[Supplied records]
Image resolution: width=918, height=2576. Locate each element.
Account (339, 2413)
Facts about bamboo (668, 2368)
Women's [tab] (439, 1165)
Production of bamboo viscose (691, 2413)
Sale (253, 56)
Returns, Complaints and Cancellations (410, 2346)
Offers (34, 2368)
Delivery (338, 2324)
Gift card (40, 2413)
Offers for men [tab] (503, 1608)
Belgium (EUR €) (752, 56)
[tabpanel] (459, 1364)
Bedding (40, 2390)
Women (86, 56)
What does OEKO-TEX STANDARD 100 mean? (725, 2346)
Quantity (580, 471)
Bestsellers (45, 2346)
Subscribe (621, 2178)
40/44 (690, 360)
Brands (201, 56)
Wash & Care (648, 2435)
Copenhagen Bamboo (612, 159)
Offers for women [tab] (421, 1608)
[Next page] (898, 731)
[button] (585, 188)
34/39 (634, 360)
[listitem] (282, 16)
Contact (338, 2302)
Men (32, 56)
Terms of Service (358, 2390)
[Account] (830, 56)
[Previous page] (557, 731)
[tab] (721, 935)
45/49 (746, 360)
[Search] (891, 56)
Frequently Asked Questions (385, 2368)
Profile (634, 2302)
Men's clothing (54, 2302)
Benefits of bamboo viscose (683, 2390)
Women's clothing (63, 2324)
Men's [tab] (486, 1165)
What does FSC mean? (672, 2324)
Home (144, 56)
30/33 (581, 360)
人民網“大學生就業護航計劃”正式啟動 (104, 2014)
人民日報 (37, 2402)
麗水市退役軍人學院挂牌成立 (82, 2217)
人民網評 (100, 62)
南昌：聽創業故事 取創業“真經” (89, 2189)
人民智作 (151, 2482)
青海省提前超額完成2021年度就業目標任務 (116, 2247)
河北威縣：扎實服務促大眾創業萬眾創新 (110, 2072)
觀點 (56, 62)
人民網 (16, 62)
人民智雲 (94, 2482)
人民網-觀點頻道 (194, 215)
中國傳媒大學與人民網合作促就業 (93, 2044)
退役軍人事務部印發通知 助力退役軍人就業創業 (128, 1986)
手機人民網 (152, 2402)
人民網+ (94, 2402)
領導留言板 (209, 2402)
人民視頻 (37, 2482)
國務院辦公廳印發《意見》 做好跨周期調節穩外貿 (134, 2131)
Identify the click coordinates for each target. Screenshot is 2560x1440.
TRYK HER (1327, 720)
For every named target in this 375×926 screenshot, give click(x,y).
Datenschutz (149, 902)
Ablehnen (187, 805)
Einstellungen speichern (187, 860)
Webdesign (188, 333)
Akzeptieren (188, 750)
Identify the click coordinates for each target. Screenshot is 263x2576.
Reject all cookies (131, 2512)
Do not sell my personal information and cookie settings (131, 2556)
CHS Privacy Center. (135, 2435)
[/Supplied records]
# [Your instructions]
Please write out, exactly as they appear above, only the lines in the stretch from the line with "人民網 (16, 62)" through the line with "國務院辦公廳印發《意見》 做好跨周期調節穩外貿 (134, 2131)".

# [Answer to the problem]
人民網 (16, 62)
人民智雲 (94, 2482)
人民網-觀點頻道 (194, 215)
中國傳媒大學與人民網合作促就業 (93, 2044)
退役軍人事務部印發通知 助力退役軍人就業創業 (128, 1986)
手機人民網 (152, 2402)
人民網+ (94, 2402)
領導留言板 (209, 2402)
人民視頻 (37, 2482)
國務院辦公廳印發《意見》 做好跨周期調節穩外貿 (134, 2131)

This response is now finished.